If it is found that human trafficking has been occurring in your property there will be very negative views towards it. The neighbours may have heard or witnessed uncomfortable scenes in relation to the trafficking, making the neighbourhood a glum place for a while.

Even worse, the illegal activity may attract some press which may cause a very negative impact if you were to try and let the property again. If it is found that human trafficking has been operating in a property that you own you could be sanctioned under Section 4 of the Modern Slavery Act 2015, don’t let this happen to you! If you fear that this may be happening in your property you need to call the police on 999 and the Modern Slavery Helpline on 0800 0121 700 immediately.

What does Section 4 of the Modern Slavery Act 2015 Cover

Section 4 of this act sanctions against anyone who commits an offence with the intent to commit an offence under Section 2. Within Section 2 there are details on what Human Trafficking is in the eyes of the law and by knowingly providing a premises for this to take, place, you are procuring an offence under this section. Click here for more information on Section 2.

Prostitution – The reputation risk

Although this sort of business will try and be as discreet as they can be it will often because apparent very quickly to neighbours in regards to what kind of business is going through the property. Our top tip to avoid this kind of organised crime is to stay in touch with neighbouring properties, this way you should know very promptly if they suspect anything.

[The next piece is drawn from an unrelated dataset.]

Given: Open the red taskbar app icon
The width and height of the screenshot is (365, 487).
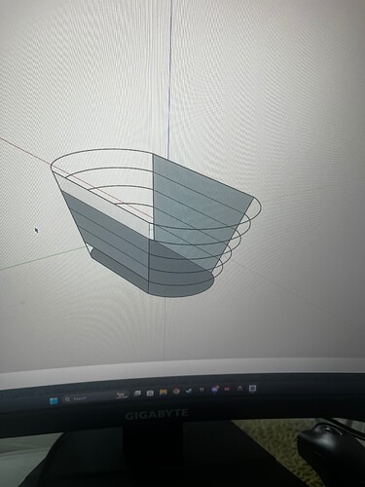Looking at the screenshot, I should tap(227, 389).
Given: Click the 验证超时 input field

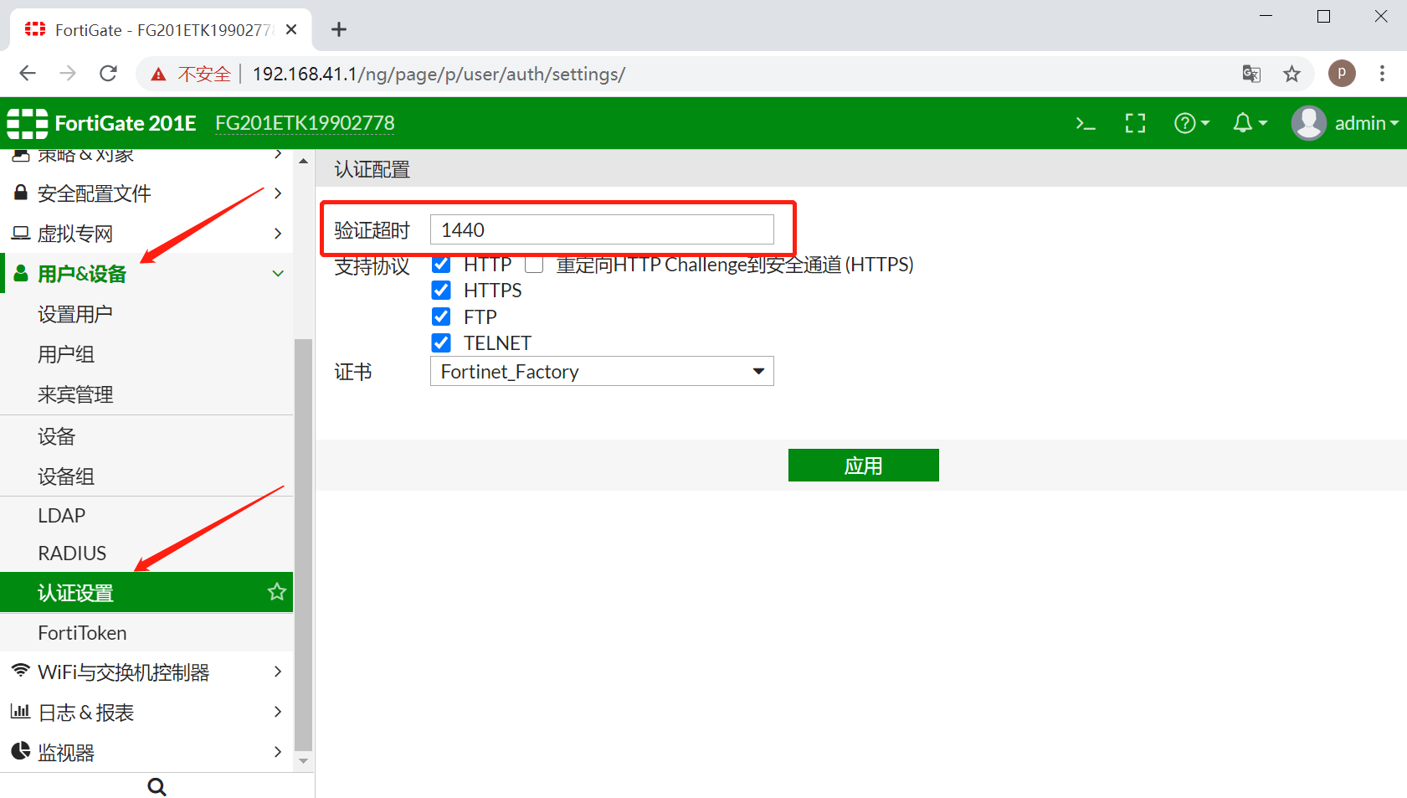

If you are able to carry out Right to Rent checks keep an eye out for little equipment in the kitchen, very few personal belongings in the bedrooms and minimal features throughout the property. If it seems like there are any permanent residents living in the property this could be a sign of illegal activity taking place.

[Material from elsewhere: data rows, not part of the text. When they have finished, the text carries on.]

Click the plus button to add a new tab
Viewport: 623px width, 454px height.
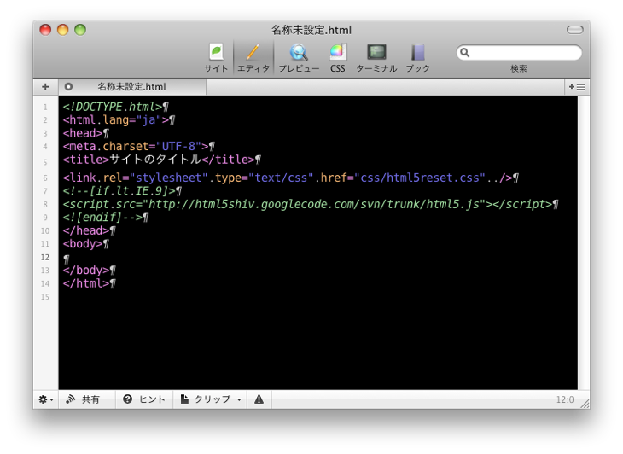point(45,87)
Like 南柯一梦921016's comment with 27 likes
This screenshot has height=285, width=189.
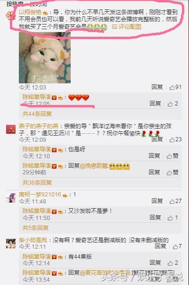point(175,201)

This kind of organised crime can often be a quick fix once the police are involved but it could cause ongoing issues for future tenants. The last thing that your tenants will want is unsolicited visitors at the door all throughout the night.

If you knowingly let your property out to be used as a brothel you will be liable for prosecution under the Sexual Offences Act 2003. If you fear that this is operating within a property that you have let out be sure to get some legal advice to protect yourself and your asset.

If you fall victim to this organised crime your insurance will be invalid

Across the panel of UK insurers the majority of them will not be able to cover you if you fall victim to any of these crimes which is why is it so important to keep an eye on all of your properties within your portfolio.

If you find yourself impacted by organised crime it could be your worst nightmare, it can affect yourself, your neighbours and your assets. Don’t let yourself become a victim of one of these horrendous situations.

If illegal activity has taken place in your property – whether that is the production of cannabis, human trafficking or prostitution, it is unlikely that your insurance will cover you for this eventuality. Insurance policies contain an ‘illegal activities clause’ which will invalidate the policy. Also, your property would also have been being used for commercial purpose, which contravenes landlord policies.